His fingers slid past the waistline of my shorts, popping the button on his way. “Oh God,” I moaned as they skimmed the band of my panties before plunging into my warmth, rubbing against my clit. “Bash…” I tried to concentrate, but his fingers…God, his fingers… “We have to…the meeting,” I gasped as he pinched me lightly, and then sent his other hand up my shirt to cup my breast under my bra, rolling and tweaking the nipple.
Damn it, the man knew exactly which buttons to push to swiftly bring me to the brink of an orgasm.
“We have fifteen minutes. Do you know what I can do with fifteen minutes?”
“Yes,” I answered as he stroked lower, slipping a finger, then two inside me, using his palm to keep the pressure on my clit.
“I like it when you
say yes,” he growled in my ear, spinning us so I faced his desk.
“Bash,” I whimpered, reaching behind me to grasp his dick and squeezing gently. “I don’t think we can.” God, I wanted to. I always wanted to. You’d think after being together these last months that the crippling need we had for one another would fade a bit. It had only grown more intense.
“We can,” he said firmly, stroking my g-spot. My knees buckled, and he caught me, licking back up my neck and pinching my nipple. “But only if you want me, baby. Do you want me?”
My breath came in increasingly stuttered breaths as he worked his fingers inside me, pumping me, priming me. “I want…I want there to not be twenty people outside the door.”
“Do you want me inside you, Emerson? It’s a yes or no question.”
Another pump. Another rub. Pressure coiled inside me, ready to spring, and my body didn’t care that the crew was thirty feet away. “Do you want me?” I asked, turning the tables.
He pushed me against the desk, bending me over the width before pulling my shorts off my thighs to pool at my feet. “I always want you. I wake up hard for you, I eat my meals wishing it was you, I can hardly wait to get into bed so I can spend my night loving you.”
If I weren’t already a boneless heap, I would have melted into the desk.

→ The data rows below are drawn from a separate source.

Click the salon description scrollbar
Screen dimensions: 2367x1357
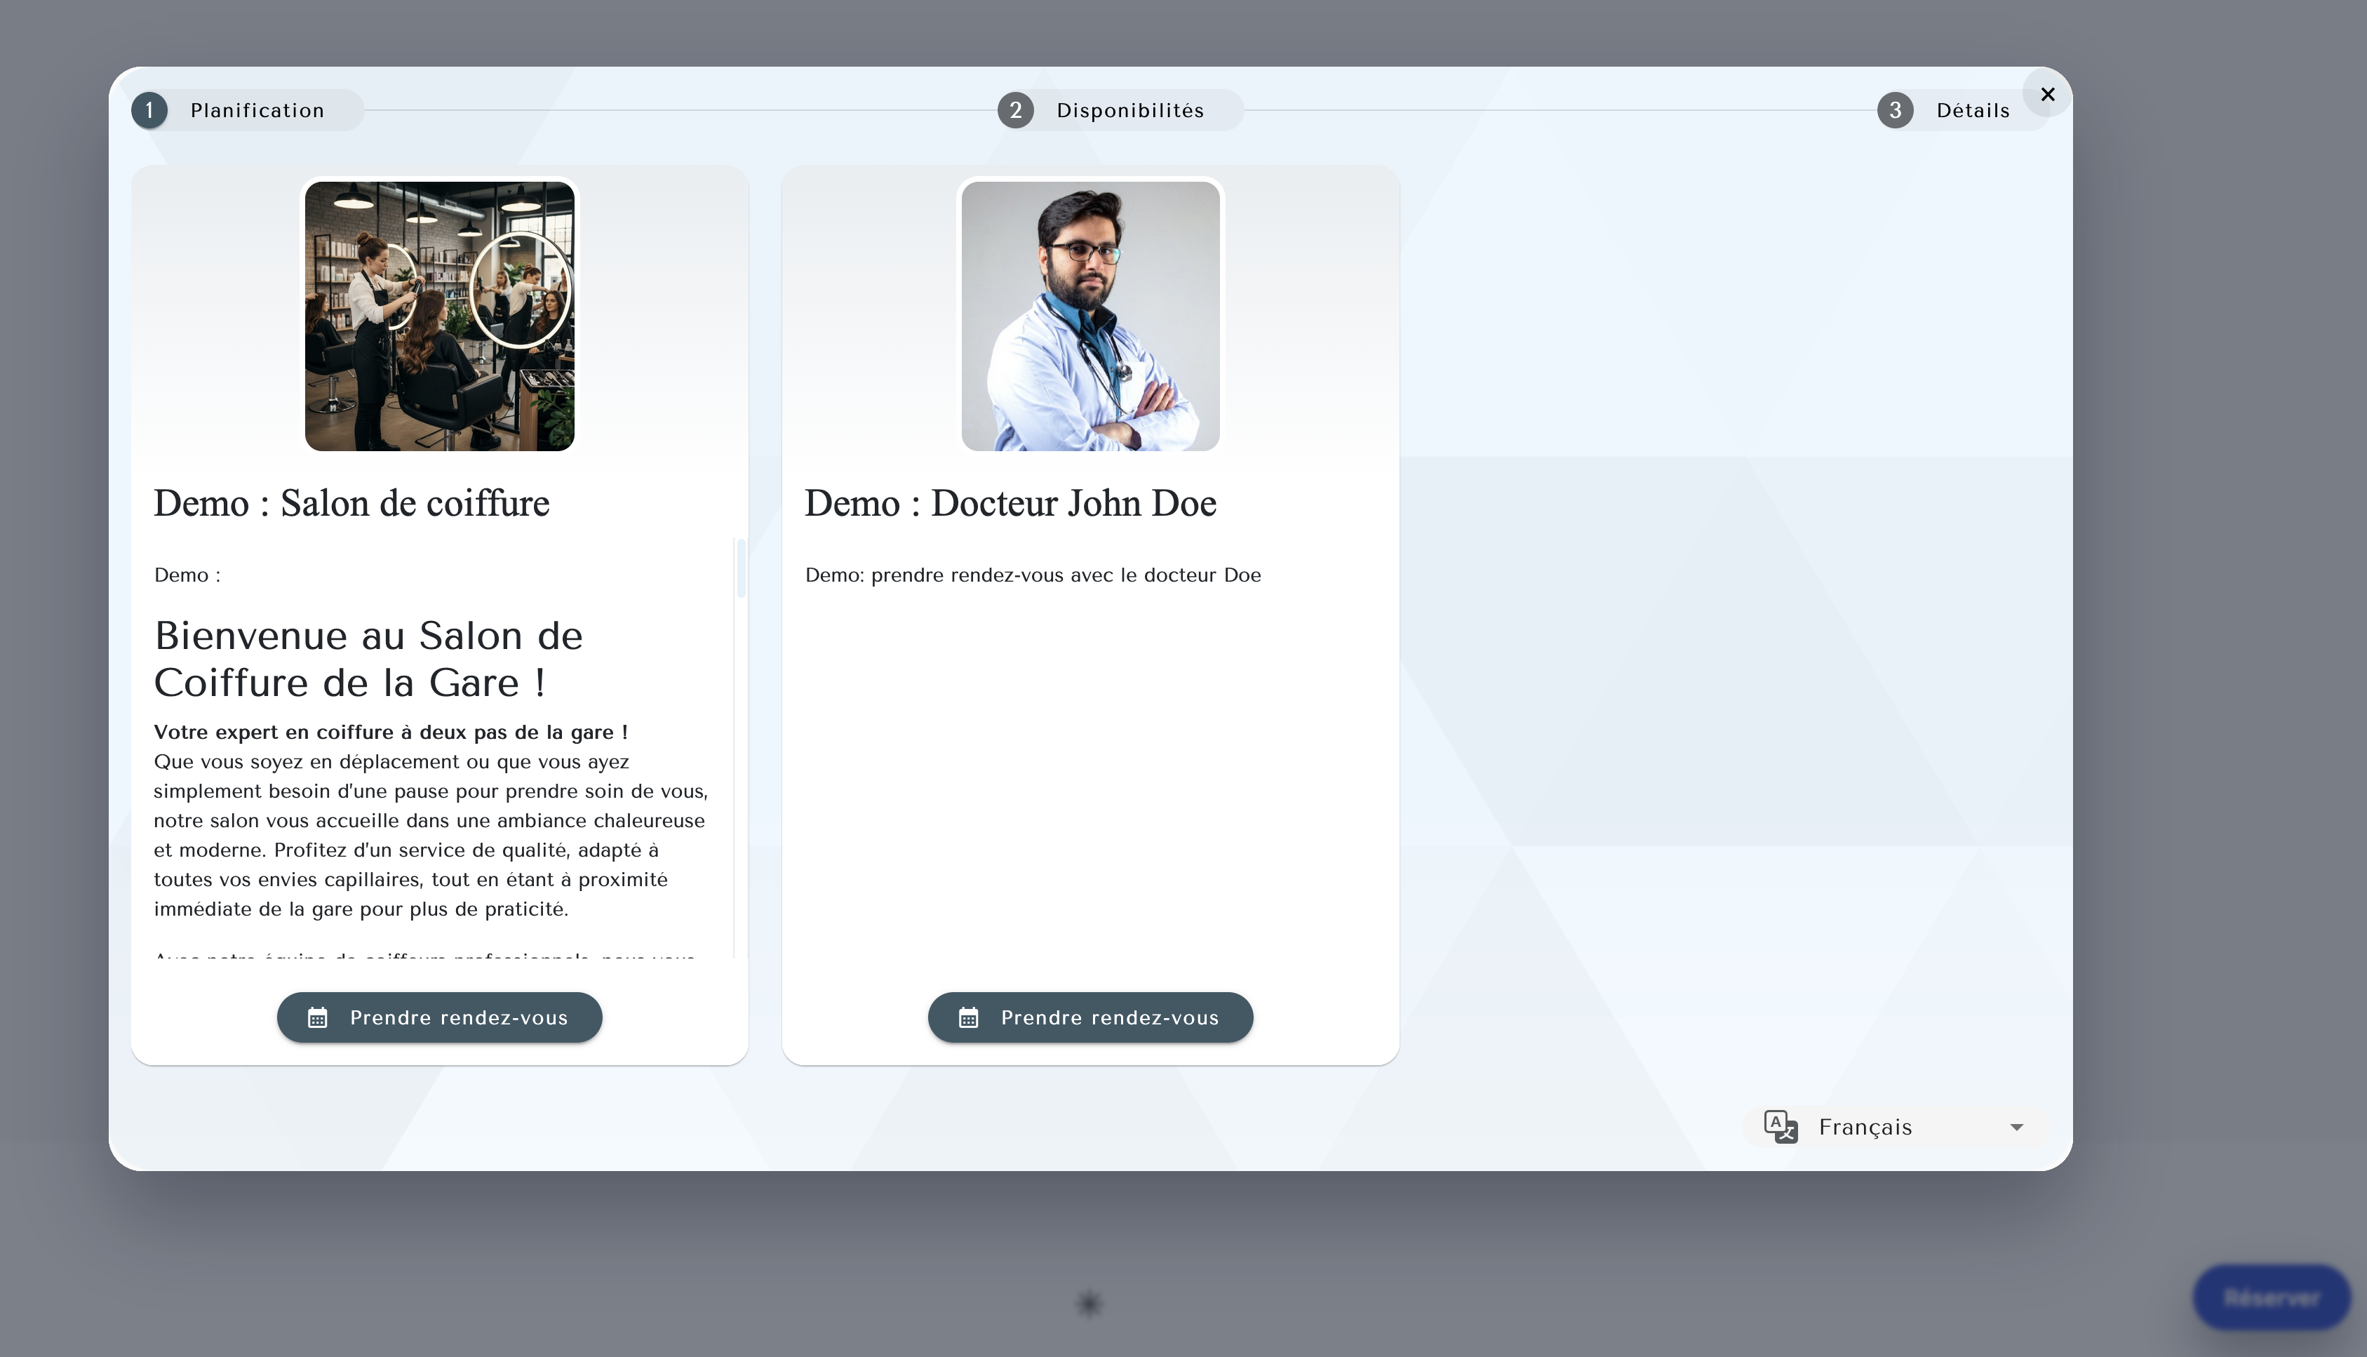pyautogui.click(x=741, y=568)
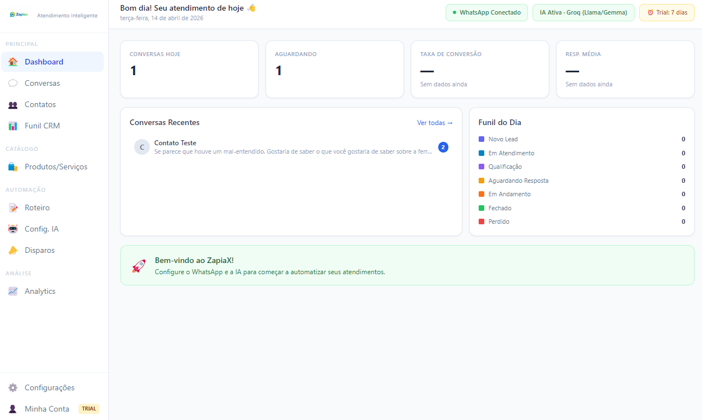Select the Analytics menu item
702x420 pixels.
[x=40, y=292]
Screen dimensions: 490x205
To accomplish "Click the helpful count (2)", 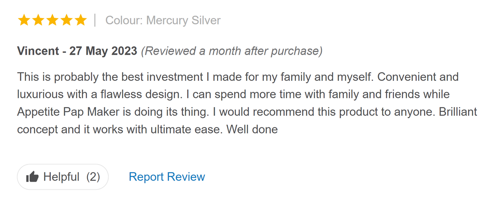I will [x=93, y=177].
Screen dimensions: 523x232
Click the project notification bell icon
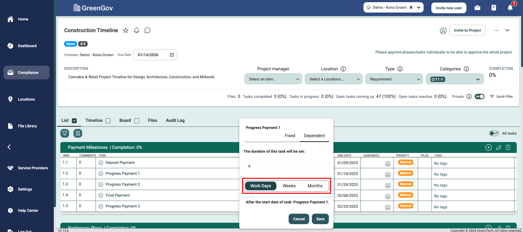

He dropped to his knees behind me, kissing each of the globes of my ass, then sliding my thong off to join my shorts. Then he spread me and set his mouth to the very spot I needed him, licking and sucking my clit, then fucking me with his tongue.
I bit my hand to keep from screaming.
“No, no,” he said, rising behind me, his shorts falling to the floor from the sound of it. “This office is soundproof, Emerson. I want to hear you scream my name.”
“Yes, please, Bash,” I begged, knowing he wanted the words. “Now.”
He lined us up and slammed home, sinking inside me with a perfection I still wondered at. “Bash!” his name ripped from my throat as he started to pound, hitting the very spots that drove me wild. Thank you, God, for birth control. We’d ditched the condoms so long ago that I couldn’t remember what it felt like to be separated from him by a tiny layer of plastic.